Gericht kann Regierung per Verfügung verpflichten

Spekuliert wird nun, die Regierung könne mangels Alternativen versuchen, das Gesetz einfach zu ignorieren oder ein Schlupfloch zu finden, um es zu umgehen. Doch Experten warnten, Johnson könnte im Extremfall im Gefängnis landen, sollte er sich über das Gesetz stellen.

"Er ist genauso an das Rechtsstaatsprinzip gebunden wie jeder andere in diesem Land", sagte der ehemalige Generalstaatsanwalt Dominic Grieve der BBC am Samstag. "Wenn er sich nicht daran hält, kann er vor Gericht verklagt werden. Das Gericht würde nötigenfalls eine Verfügung erlassen, die ihn dazu verpflichtet (...) hält er sich nicht an die Verfügung, könnte er ins Gefängnis geschickt werden."

Johnson will am Montag im Unterhaus über eine Neuwahl am 15. Oktober abstimmen lassen, um das Gesetz mit einer Parlamentsmehrheit rechtzeitig noch einmal zu ändern. Doch die Opposition hat bereits klar gemacht, dass sie das nicht zulassen wird. Für eine vorgezogene Wahl ist die Zustimmung von zwei Dritteln aller Abgeordneten notwendig.

Churchill-Enkel rechnet mit dem Premier ab

Auch in Johnsons eigener Partei hat sich Widerstand gegen den Premier formiert. 21 Tory-Abgeordnete hatten am Mittwoch für das Gesetz gegen den No-Deal-Brexit gestimmt und waren daraufhin am Donnerstag von Johnson aus der Fraktion geworfen worden.

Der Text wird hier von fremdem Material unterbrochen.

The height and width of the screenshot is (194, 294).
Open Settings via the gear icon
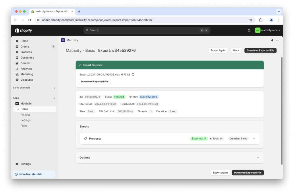17,164
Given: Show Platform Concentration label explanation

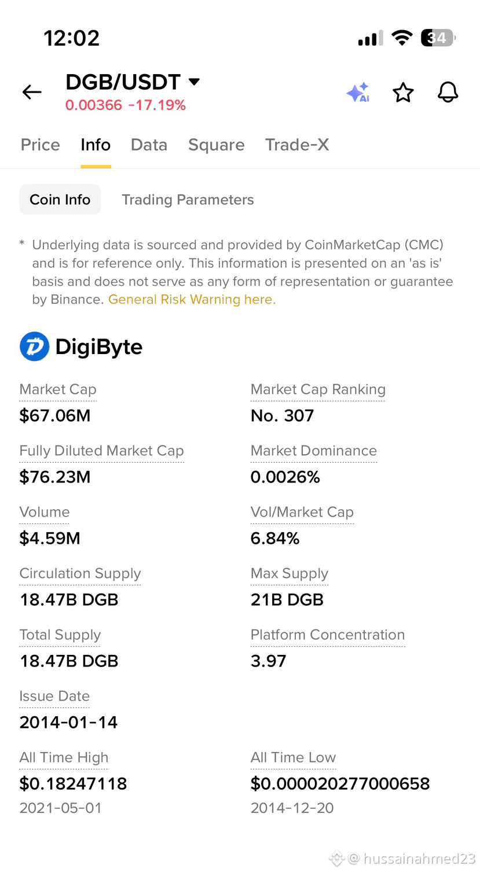Looking at the screenshot, I should pyautogui.click(x=328, y=635).
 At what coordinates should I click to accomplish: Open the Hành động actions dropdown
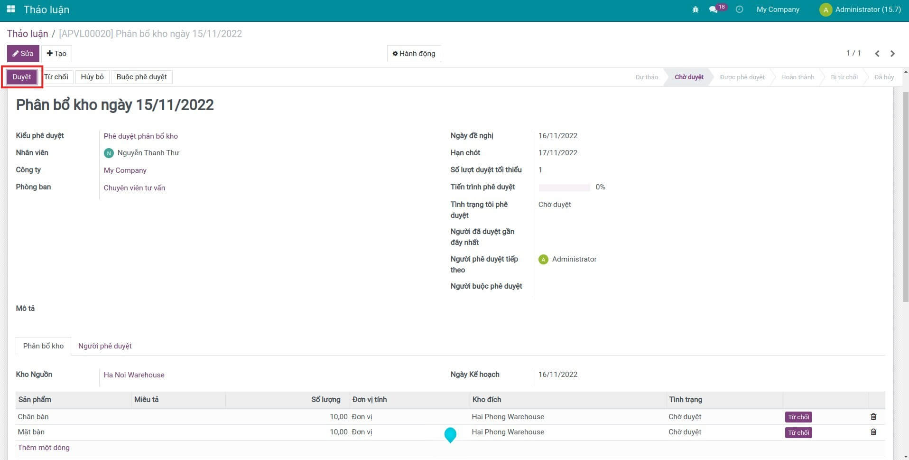[414, 54]
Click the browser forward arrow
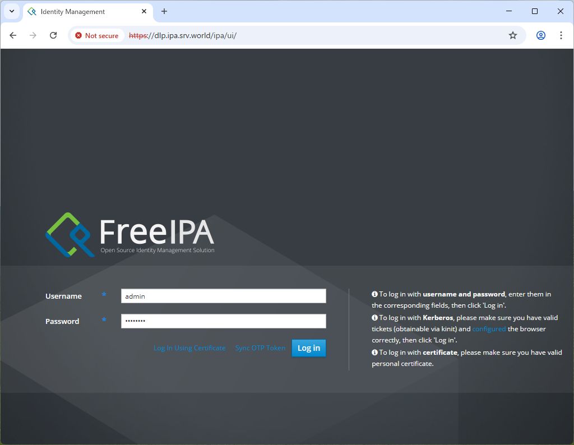574x445 pixels. pos(33,35)
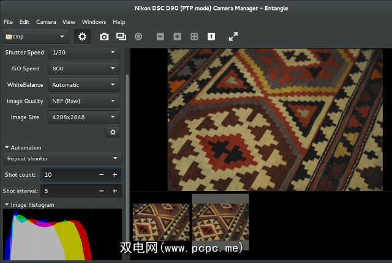392x263 pixels.
Task: Open the ISO Speed 800 dropdown
Action: [83, 69]
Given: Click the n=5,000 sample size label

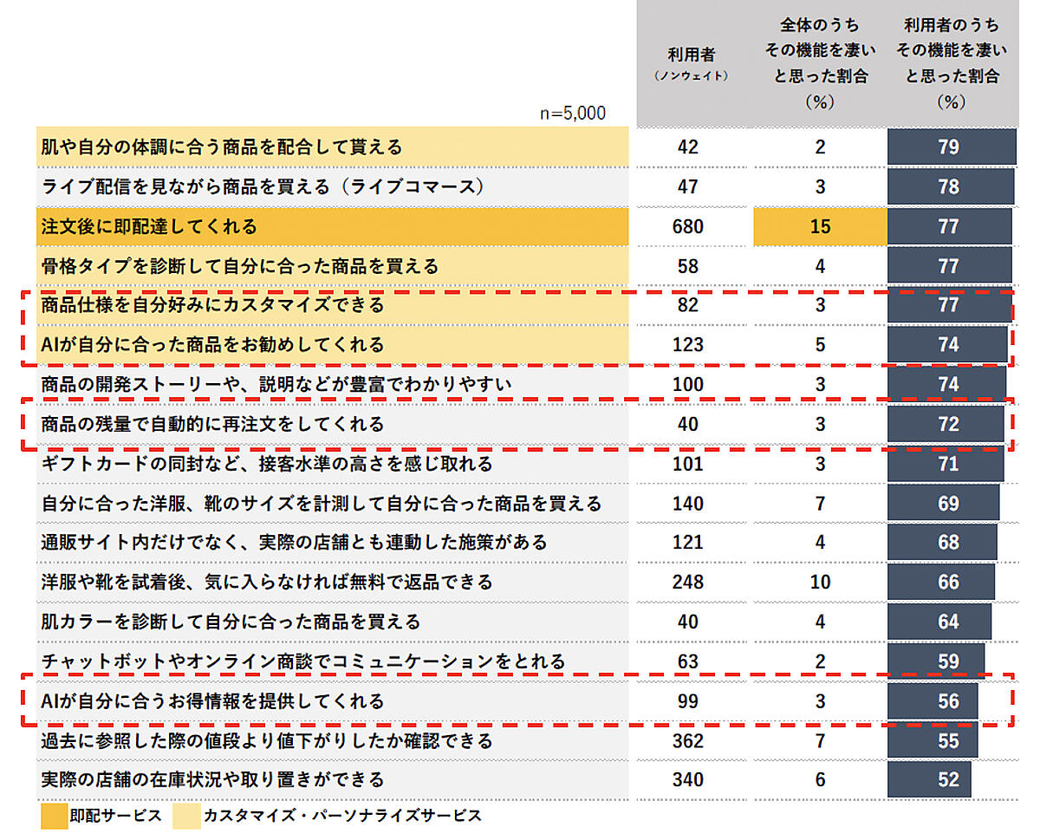Looking at the screenshot, I should click(x=573, y=113).
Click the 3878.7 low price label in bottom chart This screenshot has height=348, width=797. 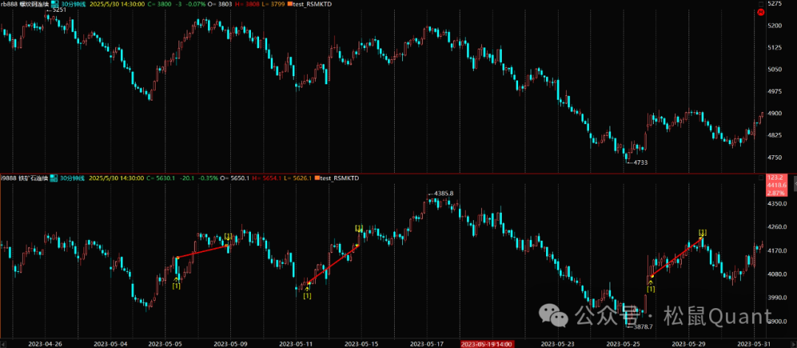point(639,325)
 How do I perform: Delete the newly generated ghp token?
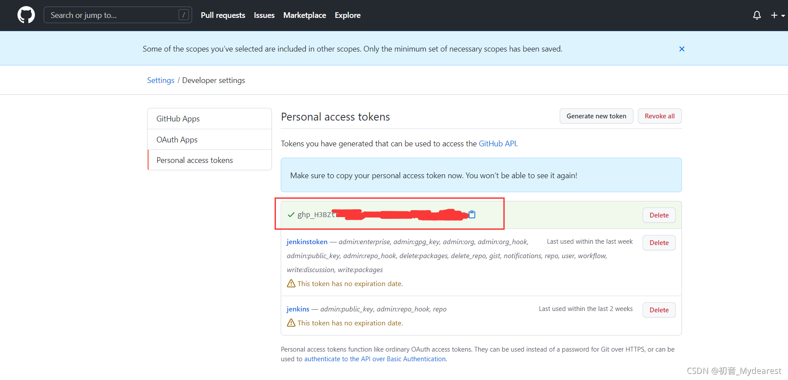[x=659, y=215]
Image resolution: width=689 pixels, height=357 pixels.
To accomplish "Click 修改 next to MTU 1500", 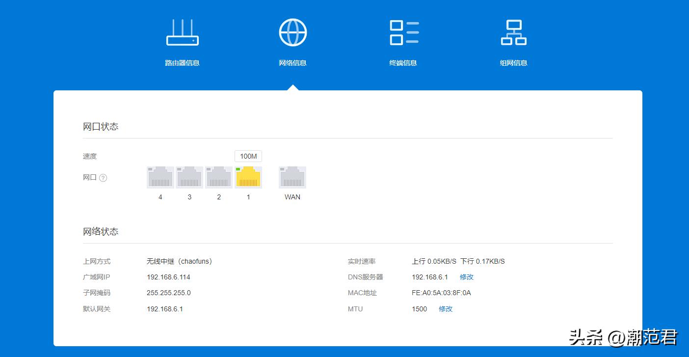I will [x=446, y=309].
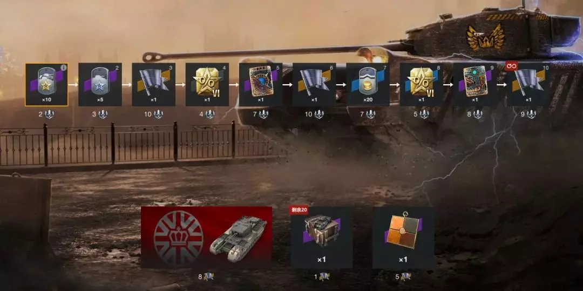Select the orange square camouflage tile reward
Image resolution: width=583 pixels, height=291 pixels.
click(x=403, y=238)
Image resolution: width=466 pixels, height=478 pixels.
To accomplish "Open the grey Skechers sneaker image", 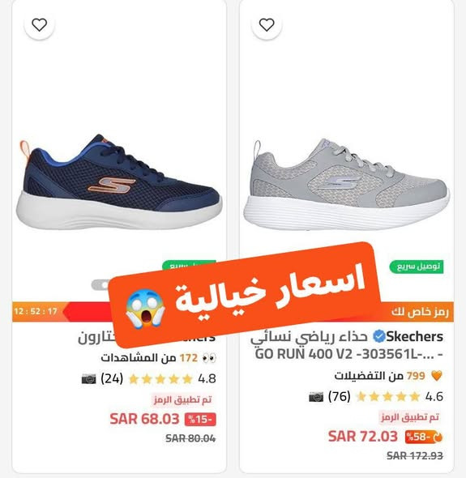I will pyautogui.click(x=346, y=184).
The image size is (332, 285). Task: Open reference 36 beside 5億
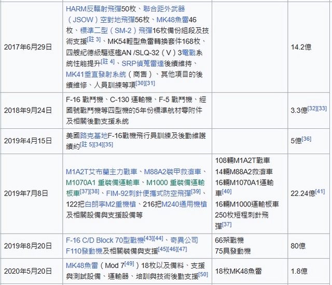pos(306,139)
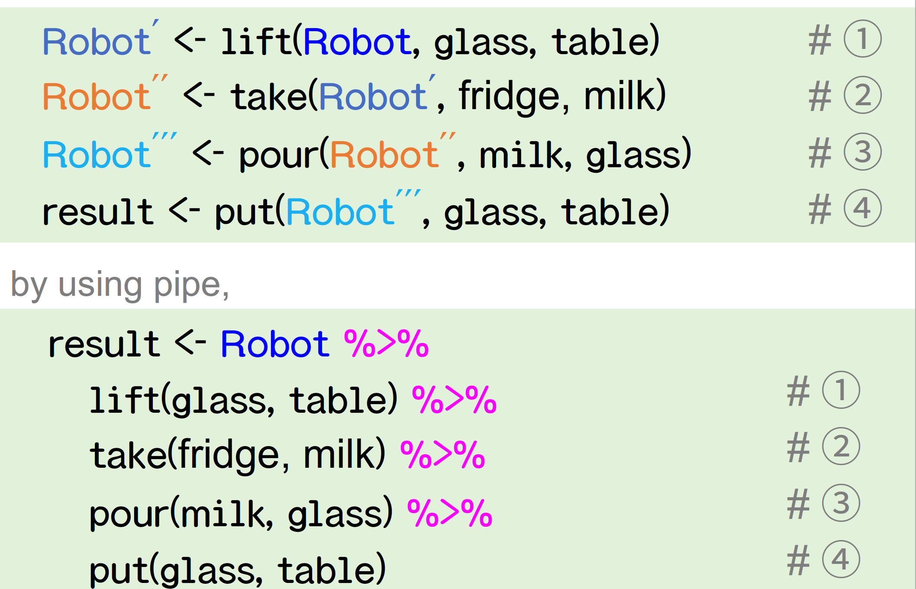This screenshot has height=589, width=916.
Task: Click circled 4 beside the put(Robot‴, glass, table) line
Action: click(862, 208)
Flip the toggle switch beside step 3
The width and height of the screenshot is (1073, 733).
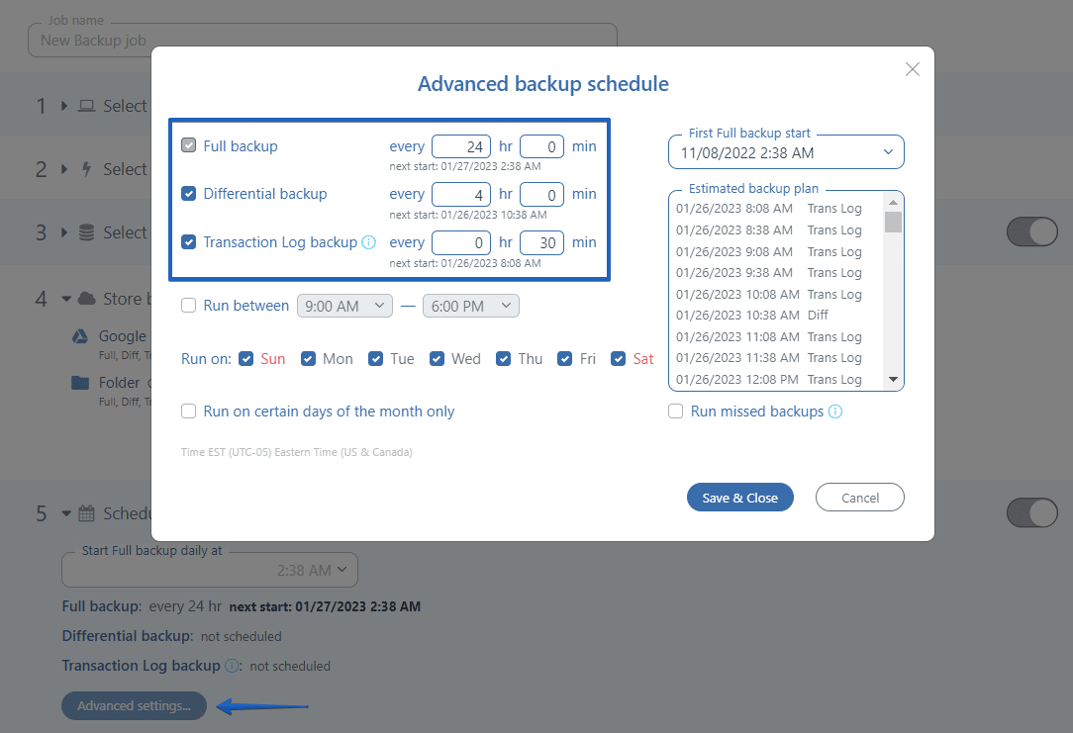click(x=1031, y=231)
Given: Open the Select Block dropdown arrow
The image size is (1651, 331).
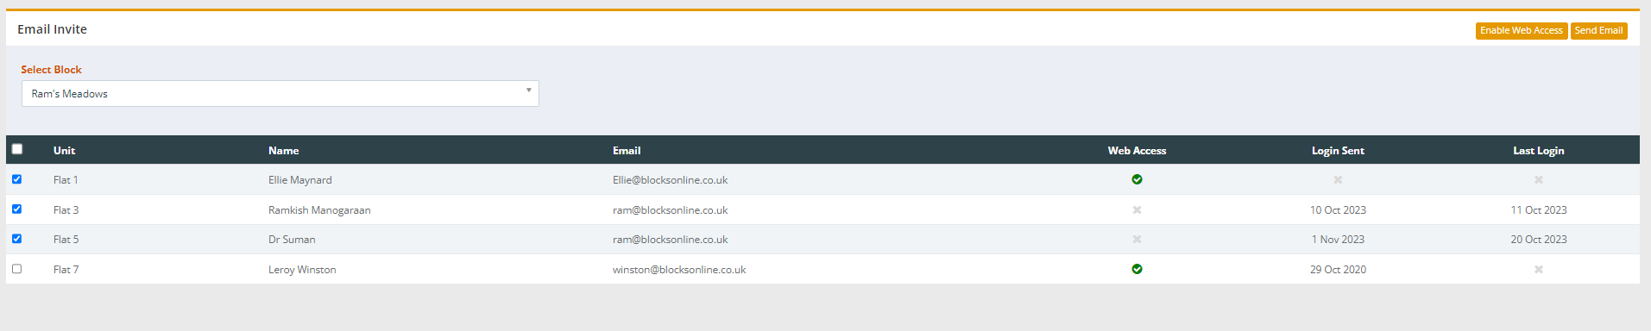Looking at the screenshot, I should coord(529,91).
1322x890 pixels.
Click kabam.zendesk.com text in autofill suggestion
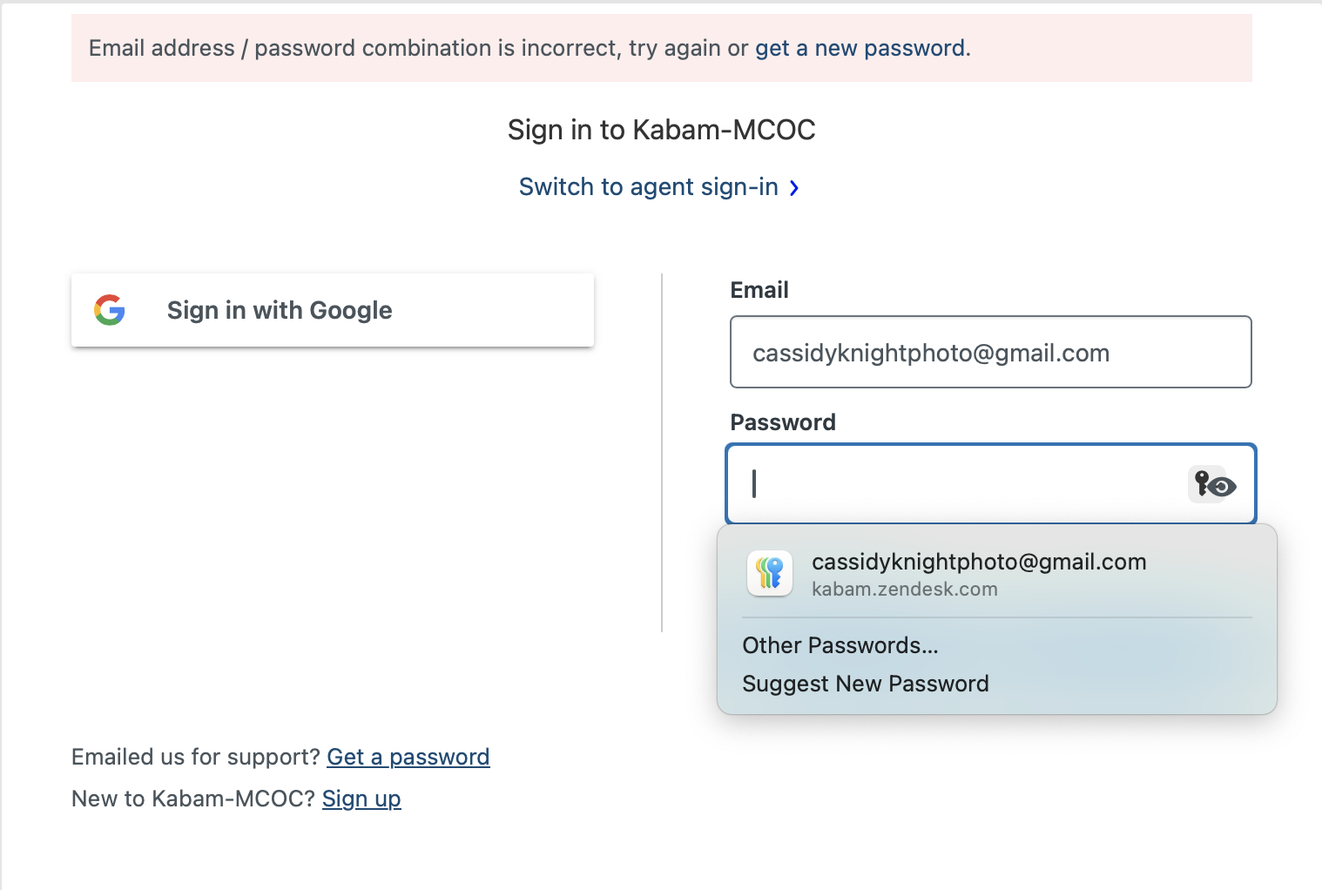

Unter ihnen ist auch der Nachkomme des legendären britischen Kriegspremiers Winston Churchill (1874-1965), Nicholas Soames. Dieser rechnete in einem Interview mit dem aktuellen Regierungschef ab. "Boris Johnsons Erfahrung im Leben besteht daraus, eine Menge Lügen über die Europäische Union in Brüssel erzählt zu haben und dann Premierminister geworden zu sein", sagte Soame der Times.

Obwohl Johnson häufig nachgesagt wird, er würde Churchill nacheifern wollen, könne er keine Ähnlichkeiten erkennen. Er glaube, sein Großvater würde es nicht befürworten, die "außergewöhnliche Beziehung, die wir mit dieser großartigen Europäischen Union haben" aufzugeben, fügte Soames hinzu.